Spain grants Dukedom of Franco to dictator's granddaughter
New Spanish government considers modifying law to cancel title granted by People's Party executive just before being ousted
The Spanish government wants to take away the dukedom that the granddaughter of dictator Francisco Franco inherited this week. On Tuesday, it was confirmed that the noble title of the general whose military dictatorship ruled Spain for 40 years had officially been granted to Carmen Martínez-Bordiú Franco after inheriting it from her mother.
The order was signed by the People's Party government just one day before being ousted by a no confidence vote, setting the process of granting the application in motion. It was not only until this Tuesday that Spain's Official Gazzete made the nomination official.
Annulling Franco dukedom
In response, Spain’s new Socialist government said it is now looking at the “very feasible” possibility of modifying the decree of 1912 that establishes the rules and regulations for passing on noble titles. That would then allow the executive to go ahead and annul the Franco dukedom.
According to the current Spanish executive, the title must be abolished because it contravenes Spain's Law of Historical Memory, which legally obliges the public authorities to do away with symbols and celebrations of the military uprising that put Franco in power, and the decades-long dictatorship that followed.
Spain’s Socialist party, when still in opposition earlier this year, opposed the decision to approve the granting of the title by Mariano Rajoy’s PP government of the time.
Franco's granddaughter
Carmen Martínez-Bordiú Franco applied for the title of Duke of Franco after the death of her mother, Franco's daughter, at the end of last year.
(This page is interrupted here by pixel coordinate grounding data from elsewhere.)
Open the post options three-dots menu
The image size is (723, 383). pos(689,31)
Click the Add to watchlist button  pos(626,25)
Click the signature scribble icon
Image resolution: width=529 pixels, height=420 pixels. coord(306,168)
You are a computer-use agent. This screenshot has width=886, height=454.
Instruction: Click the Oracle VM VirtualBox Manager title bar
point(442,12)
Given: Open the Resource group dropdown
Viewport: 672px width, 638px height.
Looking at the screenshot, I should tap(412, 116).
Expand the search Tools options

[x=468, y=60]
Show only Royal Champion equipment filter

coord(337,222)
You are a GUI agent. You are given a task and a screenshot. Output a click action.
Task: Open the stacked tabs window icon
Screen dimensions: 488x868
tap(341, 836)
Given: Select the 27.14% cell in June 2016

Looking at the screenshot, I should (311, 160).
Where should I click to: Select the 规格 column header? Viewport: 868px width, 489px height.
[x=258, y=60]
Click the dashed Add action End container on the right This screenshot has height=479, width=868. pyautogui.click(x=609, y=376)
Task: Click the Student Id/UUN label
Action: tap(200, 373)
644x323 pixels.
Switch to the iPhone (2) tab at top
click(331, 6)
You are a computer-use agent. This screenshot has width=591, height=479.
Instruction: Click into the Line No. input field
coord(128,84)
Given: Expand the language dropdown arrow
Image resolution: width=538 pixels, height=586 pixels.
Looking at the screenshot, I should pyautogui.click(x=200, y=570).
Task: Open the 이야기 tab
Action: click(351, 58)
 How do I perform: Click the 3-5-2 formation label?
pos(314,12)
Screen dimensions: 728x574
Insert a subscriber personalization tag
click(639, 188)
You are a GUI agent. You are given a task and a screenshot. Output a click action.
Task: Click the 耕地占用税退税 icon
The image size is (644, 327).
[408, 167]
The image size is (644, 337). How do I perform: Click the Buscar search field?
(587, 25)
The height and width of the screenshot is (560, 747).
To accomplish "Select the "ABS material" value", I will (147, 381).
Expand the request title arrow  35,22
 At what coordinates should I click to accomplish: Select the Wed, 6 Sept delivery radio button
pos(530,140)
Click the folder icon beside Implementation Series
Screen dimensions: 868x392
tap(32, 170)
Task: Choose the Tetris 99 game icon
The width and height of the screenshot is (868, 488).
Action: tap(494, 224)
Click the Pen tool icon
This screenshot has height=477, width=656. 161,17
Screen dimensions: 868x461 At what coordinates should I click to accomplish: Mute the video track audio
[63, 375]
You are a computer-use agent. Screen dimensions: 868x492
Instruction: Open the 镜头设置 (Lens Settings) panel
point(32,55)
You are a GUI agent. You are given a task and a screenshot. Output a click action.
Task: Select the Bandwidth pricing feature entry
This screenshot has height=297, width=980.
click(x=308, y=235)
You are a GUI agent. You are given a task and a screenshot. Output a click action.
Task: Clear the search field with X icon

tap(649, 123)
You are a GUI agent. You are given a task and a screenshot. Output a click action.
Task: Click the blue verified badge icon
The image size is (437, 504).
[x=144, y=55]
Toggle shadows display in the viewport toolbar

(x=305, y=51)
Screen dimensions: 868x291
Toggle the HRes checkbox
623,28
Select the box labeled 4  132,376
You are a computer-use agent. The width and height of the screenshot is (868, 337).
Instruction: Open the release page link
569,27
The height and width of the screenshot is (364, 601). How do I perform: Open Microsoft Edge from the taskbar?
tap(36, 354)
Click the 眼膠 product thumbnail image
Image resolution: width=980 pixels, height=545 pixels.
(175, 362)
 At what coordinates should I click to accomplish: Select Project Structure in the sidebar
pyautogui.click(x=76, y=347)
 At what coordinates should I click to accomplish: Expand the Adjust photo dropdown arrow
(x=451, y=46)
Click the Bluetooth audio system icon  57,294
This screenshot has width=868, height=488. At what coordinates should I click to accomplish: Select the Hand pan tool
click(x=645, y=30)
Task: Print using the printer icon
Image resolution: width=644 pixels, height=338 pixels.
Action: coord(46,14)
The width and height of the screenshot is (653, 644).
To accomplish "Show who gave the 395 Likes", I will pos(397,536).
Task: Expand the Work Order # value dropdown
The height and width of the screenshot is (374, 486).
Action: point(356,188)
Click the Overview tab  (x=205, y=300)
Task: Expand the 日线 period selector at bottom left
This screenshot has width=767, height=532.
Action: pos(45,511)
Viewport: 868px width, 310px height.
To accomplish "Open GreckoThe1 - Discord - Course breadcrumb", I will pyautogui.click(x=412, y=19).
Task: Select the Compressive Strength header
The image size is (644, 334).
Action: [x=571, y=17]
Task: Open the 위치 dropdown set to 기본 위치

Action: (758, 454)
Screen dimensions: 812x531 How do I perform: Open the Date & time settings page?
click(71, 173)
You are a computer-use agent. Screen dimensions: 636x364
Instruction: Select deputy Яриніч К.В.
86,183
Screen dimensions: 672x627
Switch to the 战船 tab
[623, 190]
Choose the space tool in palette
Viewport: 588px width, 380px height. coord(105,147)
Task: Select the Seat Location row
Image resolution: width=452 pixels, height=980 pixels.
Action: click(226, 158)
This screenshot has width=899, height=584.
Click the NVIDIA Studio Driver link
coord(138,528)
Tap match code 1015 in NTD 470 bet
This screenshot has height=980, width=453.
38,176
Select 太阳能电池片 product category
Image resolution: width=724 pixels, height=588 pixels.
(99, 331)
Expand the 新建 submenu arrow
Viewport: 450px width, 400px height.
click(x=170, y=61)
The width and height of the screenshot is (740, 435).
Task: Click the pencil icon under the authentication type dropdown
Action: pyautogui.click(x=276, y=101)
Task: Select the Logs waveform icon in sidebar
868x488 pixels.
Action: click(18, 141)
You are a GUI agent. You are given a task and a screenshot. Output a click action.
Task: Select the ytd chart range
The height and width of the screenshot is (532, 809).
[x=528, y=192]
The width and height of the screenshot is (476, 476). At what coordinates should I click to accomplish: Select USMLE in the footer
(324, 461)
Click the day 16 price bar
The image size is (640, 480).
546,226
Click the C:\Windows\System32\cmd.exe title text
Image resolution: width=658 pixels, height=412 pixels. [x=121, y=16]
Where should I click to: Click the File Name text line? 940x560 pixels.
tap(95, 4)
The 2006 modification of legislation governing the succession of titles that brought male primogeniture to an end meant that Carmen Martínez-Bordiú, aged 67, became the legitimate heir to the title.
Valle de los Caídos monument
The new Spanish government has also said that it intends to exhumate the dictator Franco's remains from the place where he has been buried for more than 40 years, 'a prominent place' in the Valle de los Caídos (Valley of the Fallen) monument. It is a location in the Madrid region where tens of thousands of the dead who fought on both sides of the Spanish Civil War are buried.